» Exercise materials
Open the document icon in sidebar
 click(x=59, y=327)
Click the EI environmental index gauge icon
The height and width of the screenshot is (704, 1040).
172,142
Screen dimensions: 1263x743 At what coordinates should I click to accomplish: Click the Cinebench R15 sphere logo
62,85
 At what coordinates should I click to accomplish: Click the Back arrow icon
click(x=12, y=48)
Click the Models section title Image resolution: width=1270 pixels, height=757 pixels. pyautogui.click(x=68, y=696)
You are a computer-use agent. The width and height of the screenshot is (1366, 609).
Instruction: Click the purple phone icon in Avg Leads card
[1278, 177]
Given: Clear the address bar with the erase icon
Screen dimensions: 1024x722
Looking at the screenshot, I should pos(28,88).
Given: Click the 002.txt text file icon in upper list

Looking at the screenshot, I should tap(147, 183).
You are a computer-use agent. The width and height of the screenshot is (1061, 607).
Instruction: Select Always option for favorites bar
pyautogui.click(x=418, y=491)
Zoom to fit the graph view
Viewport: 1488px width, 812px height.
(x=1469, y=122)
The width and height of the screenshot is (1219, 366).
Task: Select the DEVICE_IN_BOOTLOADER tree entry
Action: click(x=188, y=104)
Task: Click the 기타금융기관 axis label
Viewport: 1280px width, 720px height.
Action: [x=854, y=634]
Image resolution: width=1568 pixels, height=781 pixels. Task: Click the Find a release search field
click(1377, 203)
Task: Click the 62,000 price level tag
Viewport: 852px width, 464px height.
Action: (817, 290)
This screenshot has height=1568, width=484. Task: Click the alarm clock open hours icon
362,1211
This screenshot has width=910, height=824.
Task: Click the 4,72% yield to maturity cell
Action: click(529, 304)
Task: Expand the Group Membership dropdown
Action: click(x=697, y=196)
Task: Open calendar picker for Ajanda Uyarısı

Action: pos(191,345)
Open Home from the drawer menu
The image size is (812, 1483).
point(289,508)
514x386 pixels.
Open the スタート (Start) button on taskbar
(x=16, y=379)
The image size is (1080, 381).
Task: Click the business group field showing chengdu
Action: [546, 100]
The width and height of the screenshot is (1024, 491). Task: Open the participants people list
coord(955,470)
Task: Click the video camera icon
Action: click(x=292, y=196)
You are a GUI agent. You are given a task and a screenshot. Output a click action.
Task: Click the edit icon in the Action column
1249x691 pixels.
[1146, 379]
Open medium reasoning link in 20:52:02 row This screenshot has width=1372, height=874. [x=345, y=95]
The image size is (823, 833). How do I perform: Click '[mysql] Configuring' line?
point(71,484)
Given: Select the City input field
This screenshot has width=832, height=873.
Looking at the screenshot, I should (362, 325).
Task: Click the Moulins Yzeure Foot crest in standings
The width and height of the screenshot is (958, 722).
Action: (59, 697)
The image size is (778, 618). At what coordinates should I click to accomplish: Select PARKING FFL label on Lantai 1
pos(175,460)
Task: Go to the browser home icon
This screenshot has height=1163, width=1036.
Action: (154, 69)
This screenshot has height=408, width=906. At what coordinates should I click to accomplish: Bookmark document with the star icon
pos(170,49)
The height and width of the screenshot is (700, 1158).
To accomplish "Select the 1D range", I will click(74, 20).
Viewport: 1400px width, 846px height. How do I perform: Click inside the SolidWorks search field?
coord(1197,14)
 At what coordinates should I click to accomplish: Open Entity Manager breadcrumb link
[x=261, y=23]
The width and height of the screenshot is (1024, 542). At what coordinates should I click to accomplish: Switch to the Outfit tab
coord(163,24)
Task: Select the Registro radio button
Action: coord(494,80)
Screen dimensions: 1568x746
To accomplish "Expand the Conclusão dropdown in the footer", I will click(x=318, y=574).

» Task statement
Turn the material from the start through the line containing "[1278, 177]" into a numbered list, leaving out blank lines.

» Result of the task
1. Open the document icon in sidebar
2.  click(x=59, y=327)
3. Click the EI environmental index gauge icon
4. The height and width of the screenshot is (704, 1040).
5. 172,142
6. Screen dimensions: 1263x743 At what coordinates should I click to accomplish: Click the Cinebench R15 sphere logo
7. 62,85
8.  At what coordinates should I click to accomplish: Click the Back arrow icon
9. click(x=12, y=48)
10. Click the Models section title Image resolution: width=1270 pixels, height=757 pixels. pyautogui.click(x=68, y=696)
11. You are a computer-use agent. The width and height of the screenshot is (1366, 609).
12. Instruction: Click the purple phone icon in Avg Leads card
13. [1278, 177]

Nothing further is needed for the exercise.